- [Your instructions]:
From first line to last, the records below are to be duplicated exactly.
*** Given data ***
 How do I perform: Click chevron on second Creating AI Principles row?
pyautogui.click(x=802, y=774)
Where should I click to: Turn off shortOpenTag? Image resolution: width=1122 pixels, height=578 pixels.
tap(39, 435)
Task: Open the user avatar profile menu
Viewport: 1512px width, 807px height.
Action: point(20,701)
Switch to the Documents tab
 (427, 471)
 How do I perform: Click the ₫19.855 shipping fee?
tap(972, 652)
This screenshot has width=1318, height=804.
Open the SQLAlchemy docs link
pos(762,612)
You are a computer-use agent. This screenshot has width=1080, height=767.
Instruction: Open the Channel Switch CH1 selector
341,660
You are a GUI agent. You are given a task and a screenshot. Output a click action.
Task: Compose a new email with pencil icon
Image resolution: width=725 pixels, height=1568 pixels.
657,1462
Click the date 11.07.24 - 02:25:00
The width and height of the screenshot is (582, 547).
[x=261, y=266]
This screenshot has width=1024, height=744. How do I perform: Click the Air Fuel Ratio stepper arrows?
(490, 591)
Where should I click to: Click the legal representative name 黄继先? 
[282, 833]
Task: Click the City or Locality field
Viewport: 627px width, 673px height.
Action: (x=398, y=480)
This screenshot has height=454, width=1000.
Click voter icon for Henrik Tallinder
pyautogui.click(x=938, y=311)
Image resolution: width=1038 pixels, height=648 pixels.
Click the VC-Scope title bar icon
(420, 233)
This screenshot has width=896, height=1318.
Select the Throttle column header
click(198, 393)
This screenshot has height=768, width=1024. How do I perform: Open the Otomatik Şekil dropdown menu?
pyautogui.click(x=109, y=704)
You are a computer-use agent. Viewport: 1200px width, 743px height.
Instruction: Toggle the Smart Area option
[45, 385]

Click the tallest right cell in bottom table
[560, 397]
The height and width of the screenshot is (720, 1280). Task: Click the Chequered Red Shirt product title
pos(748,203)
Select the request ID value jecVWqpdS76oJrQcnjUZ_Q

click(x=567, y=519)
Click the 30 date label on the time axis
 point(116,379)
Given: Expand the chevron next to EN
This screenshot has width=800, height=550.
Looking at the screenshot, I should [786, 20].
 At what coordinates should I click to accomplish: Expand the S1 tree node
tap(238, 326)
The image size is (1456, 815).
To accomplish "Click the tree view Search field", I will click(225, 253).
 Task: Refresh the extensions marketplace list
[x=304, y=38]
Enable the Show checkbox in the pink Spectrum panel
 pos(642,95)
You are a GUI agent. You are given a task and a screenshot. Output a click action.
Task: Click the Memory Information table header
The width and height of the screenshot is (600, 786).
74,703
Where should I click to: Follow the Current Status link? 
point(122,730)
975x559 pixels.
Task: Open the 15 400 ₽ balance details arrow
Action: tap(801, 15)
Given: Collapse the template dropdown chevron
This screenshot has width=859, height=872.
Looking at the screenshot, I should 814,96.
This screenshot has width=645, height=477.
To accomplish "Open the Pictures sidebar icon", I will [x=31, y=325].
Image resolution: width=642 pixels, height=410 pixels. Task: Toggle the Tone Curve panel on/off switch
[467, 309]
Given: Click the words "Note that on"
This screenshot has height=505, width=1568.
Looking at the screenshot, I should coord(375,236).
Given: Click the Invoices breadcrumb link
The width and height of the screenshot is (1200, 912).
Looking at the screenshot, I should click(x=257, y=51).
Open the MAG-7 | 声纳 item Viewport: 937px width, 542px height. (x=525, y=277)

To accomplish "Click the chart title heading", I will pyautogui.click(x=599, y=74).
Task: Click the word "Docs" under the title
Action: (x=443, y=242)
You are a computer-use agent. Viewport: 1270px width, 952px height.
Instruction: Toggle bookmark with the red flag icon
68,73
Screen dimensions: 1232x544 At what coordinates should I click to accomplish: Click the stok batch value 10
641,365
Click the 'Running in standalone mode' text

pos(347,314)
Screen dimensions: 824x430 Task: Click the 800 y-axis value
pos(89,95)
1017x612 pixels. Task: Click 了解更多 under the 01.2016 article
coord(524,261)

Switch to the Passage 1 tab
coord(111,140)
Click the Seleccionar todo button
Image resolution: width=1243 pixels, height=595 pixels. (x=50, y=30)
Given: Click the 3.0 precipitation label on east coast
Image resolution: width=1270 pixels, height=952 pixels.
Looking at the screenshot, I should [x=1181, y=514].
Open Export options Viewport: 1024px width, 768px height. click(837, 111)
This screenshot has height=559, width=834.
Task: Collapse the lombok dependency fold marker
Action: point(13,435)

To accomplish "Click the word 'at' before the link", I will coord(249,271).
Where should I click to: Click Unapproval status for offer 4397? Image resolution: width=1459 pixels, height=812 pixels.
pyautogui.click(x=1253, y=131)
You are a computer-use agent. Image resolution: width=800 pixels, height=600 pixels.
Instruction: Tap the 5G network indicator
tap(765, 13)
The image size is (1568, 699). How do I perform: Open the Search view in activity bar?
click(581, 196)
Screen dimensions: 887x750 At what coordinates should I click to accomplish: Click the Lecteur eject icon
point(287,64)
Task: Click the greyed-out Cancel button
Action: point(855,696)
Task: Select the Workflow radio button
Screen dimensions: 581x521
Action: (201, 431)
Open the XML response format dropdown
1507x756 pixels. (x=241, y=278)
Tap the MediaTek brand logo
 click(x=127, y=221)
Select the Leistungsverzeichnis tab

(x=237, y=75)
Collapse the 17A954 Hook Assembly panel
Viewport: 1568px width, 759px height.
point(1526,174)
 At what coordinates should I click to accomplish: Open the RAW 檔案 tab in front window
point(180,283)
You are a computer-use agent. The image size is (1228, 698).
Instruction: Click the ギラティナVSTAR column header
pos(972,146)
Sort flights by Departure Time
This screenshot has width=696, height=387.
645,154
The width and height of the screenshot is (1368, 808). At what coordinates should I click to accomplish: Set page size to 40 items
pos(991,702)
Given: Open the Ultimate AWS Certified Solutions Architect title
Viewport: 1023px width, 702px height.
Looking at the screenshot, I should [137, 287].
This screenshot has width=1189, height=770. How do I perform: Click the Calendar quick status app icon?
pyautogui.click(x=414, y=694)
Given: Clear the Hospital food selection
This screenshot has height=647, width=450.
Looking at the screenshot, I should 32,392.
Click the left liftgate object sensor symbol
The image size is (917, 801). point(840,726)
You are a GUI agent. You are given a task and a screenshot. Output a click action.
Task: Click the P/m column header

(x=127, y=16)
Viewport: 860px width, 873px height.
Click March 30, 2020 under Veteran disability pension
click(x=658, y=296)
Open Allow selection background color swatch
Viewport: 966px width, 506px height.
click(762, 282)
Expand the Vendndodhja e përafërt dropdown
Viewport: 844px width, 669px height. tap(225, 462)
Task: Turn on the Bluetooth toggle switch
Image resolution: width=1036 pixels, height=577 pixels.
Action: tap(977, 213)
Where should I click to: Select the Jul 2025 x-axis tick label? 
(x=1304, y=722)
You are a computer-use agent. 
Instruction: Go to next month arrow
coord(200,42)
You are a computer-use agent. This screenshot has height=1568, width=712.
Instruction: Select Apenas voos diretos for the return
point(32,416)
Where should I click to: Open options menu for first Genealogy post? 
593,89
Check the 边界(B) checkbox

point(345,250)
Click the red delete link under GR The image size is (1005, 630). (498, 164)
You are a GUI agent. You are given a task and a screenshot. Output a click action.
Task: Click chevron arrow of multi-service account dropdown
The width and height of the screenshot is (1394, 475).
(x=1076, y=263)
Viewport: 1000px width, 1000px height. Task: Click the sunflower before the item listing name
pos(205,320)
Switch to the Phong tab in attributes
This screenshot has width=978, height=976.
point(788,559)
*** End of Given data ***
- [Output for this task]:
 How do I perform: Click chevron on second Creating AI Principles row?
pyautogui.click(x=802, y=774)
Where should I click to: Turn off shortOpenTag? Image resolution: width=1122 pixels, height=578 pixels.
tap(39, 435)
Task: Open the user avatar profile menu
Viewport: 1512px width, 807px height.
Action: point(20,701)
Switch to the Documents tab
 (427, 471)
 How do I perform: Click the ₫19.855 shipping fee?
tap(972, 652)
This screenshot has width=1318, height=804.
Open the SQLAlchemy docs link
pos(762,612)
You are a computer-use agent. This screenshot has width=1080, height=767.
Instruction: Open the Channel Switch CH1 selector
341,660
You are a GUI agent. You are given a task and a screenshot. Output a click action.
Task: Compose a new email with pencil icon
Image resolution: width=725 pixels, height=1568 pixels.
657,1462
Click the date 11.07.24 - 02:25:00
The width and height of the screenshot is (582, 547).
[x=261, y=266]
This screenshot has width=1024, height=744. How do I perform: Click the Air Fuel Ratio stepper arrows?
(490, 591)
Where should I click to: Click the legal representative name 黄继先? 
[282, 833]
Task: Click the City or Locality field
Viewport: 627px width, 673px height.
Action: (x=398, y=480)
This screenshot has height=454, width=1000.
Click voter icon for Henrik Tallinder
pyautogui.click(x=938, y=311)
Image resolution: width=1038 pixels, height=648 pixels.
Click the VC-Scope title bar icon
(420, 233)
This screenshot has width=896, height=1318.
Select the Throttle column header
click(198, 393)
This screenshot has height=768, width=1024. How do I perform: Open the Otomatik Şekil dropdown menu?
pyautogui.click(x=109, y=704)
You are a computer-use agent. Viewport: 1200px width, 743px height.
Instruction: Toggle the Smart Area option
[45, 385]

Click the tallest right cell in bottom table
[560, 397]
The height and width of the screenshot is (720, 1280). Task: Click the Chequered Red Shirt product title
pos(748,203)
Select the request ID value jecVWqpdS76oJrQcnjUZ_Q

click(x=567, y=519)
Click the 30 date label on the time axis
 point(116,379)
Given: Expand the chevron next to EN
This screenshot has width=800, height=550.
Looking at the screenshot, I should [786, 20].
 At what coordinates should I click to accomplish: Expand the S1 tree node
tap(238, 326)
The image size is (1456, 815).
To accomplish "Click the tree view Search field", I will click(225, 253).
 Task: Refresh the extensions marketplace list
[x=304, y=38]
Enable the Show checkbox in the pink Spectrum panel
 pos(642,95)
You are a GUI agent. You are given a task and a screenshot. Output a click action.
Task: Click the Memory Information table header
The width and height of the screenshot is (600, 786).
74,703
Where should I click to: Follow the Current Status link? 
point(122,730)
975x559 pixels.
Task: Open the 15 400 ₽ balance details arrow
Action: tap(801, 15)
Given: Collapse the template dropdown chevron
This screenshot has width=859, height=872.
Looking at the screenshot, I should 814,96.
This screenshot has width=645, height=477.
To accomplish "Open the Pictures sidebar icon", I will [x=31, y=325].
Image resolution: width=642 pixels, height=410 pixels. Task: Toggle the Tone Curve panel on/off switch
[467, 309]
Given: Click the words "Note that on"
This screenshot has height=505, width=1568.
Looking at the screenshot, I should coord(375,236).
Given: Click the Invoices breadcrumb link
The width and height of the screenshot is (1200, 912).
Looking at the screenshot, I should click(x=257, y=51).
Open the MAG-7 | 声纳 item Viewport: 937px width, 542px height. (x=525, y=277)

To accomplish "Click the chart title heading", I will pyautogui.click(x=599, y=74).
Task: Click the word "Docs" under the title
Action: (x=443, y=242)
You are a computer-use agent. Viewport: 1270px width, 952px height.
Instruction: Toggle bookmark with the red flag icon
68,73
Screen dimensions: 1232x544 At what coordinates should I click to accomplish: Click the stok batch value 10
641,365
Click the 'Running in standalone mode' text

pos(347,314)
Screen dimensions: 824x430 Task: Click the 800 y-axis value
pos(89,95)
1017x612 pixels. Task: Click 了解更多 under the 01.2016 article
coord(524,261)

Switch to the Passage 1 tab
coord(111,140)
Click the Seleccionar todo button
Image resolution: width=1243 pixels, height=595 pixels. (x=50, y=30)
Given: Click the 3.0 precipitation label on east coast
Image resolution: width=1270 pixels, height=952 pixels.
Looking at the screenshot, I should [x=1181, y=514].
Open Export options Viewport: 1024px width, 768px height. click(837, 111)
This screenshot has height=559, width=834.
Task: Collapse the lombok dependency fold marker
Action: point(13,435)

To accomplish "Click the word 'at' before the link", I will coord(249,271).
Where should I click to: Click Unapproval status for offer 4397? Image resolution: width=1459 pixels, height=812 pixels.
pyautogui.click(x=1253, y=131)
You are a computer-use agent. Image resolution: width=800 pixels, height=600 pixels.
Instruction: Tap the 5G network indicator
tap(765, 13)
The image size is (1568, 699). How do I perform: Open the Search view in activity bar?
click(581, 196)
Screen dimensions: 887x750 At what coordinates should I click to accomplish: Click the Lecteur eject icon
point(287,64)
Task: Click the greyed-out Cancel button
Action: point(855,696)
Task: Select the Workflow radio button
Screen dimensions: 581x521
Action: (201, 431)
Open the XML response format dropdown
1507x756 pixels. (x=241, y=278)
Tap the MediaTek brand logo
 click(x=127, y=221)
Select the Leistungsverzeichnis tab

(x=237, y=75)
Collapse the 17A954 Hook Assembly panel
Viewport: 1568px width, 759px height.
point(1526,174)
 At what coordinates should I click to accomplish: Open the RAW 檔案 tab in front window
point(180,283)
You are a computer-use agent. The image size is (1228, 698).
Instruction: Click the ギラティナVSTAR column header
pos(972,146)
Sort flights by Departure Time
This screenshot has width=696, height=387.
645,154
The width and height of the screenshot is (1368, 808). At what coordinates should I click to accomplish: Set page size to 40 items
pos(991,702)
Given: Open the Ultimate AWS Certified Solutions Architect title
Viewport: 1023px width, 702px height.
Looking at the screenshot, I should [137, 287].
This screenshot has width=1189, height=770. How do I perform: Click the Calendar quick status app icon?
pyautogui.click(x=414, y=694)
Given: Clear the Hospital food selection
This screenshot has height=647, width=450.
Looking at the screenshot, I should 32,392.
Click the left liftgate object sensor symbol
The image size is (917, 801). point(840,726)
You are a GUI agent. You are given a task and a screenshot. Output a click action.
Task: Click the P/m column header

(x=127, y=16)
Viewport: 860px width, 873px height.
Click March 30, 2020 under Veteran disability pension
click(x=658, y=296)
Open Allow selection background color swatch
Viewport: 966px width, 506px height.
click(762, 282)
Expand the Vendndodhja e përafërt dropdown
Viewport: 844px width, 669px height. tap(225, 462)
Task: Turn on the Bluetooth toggle switch
Image resolution: width=1036 pixels, height=577 pixels.
Action: tap(977, 213)
Where should I click to: Select the Jul 2025 x-axis tick label? 
(x=1304, y=722)
You are a computer-use agent. 
Instruction: Go to next month arrow
coord(200,42)
You are a computer-use agent. This screenshot has height=1568, width=712.
Instruction: Select Apenas voos diretos for the return
point(32,416)
Where should I click to: Open options menu for first Genealogy post? 
593,89
Check the 边界(B) checkbox

point(345,250)
Click the red delete link under GR The image size is (1005, 630). (498, 164)
You are a GUI agent. You are given a task and a screenshot. Output a click action.
Task: Click chevron arrow of multi-service account dropdown
The width and height of the screenshot is (1394, 475).
(x=1076, y=263)
Viewport: 1000px width, 1000px height. Task: Click the sunflower before the item listing name
pos(205,320)
Switch to the Phong tab in attributes
This screenshot has width=978, height=976.
point(788,559)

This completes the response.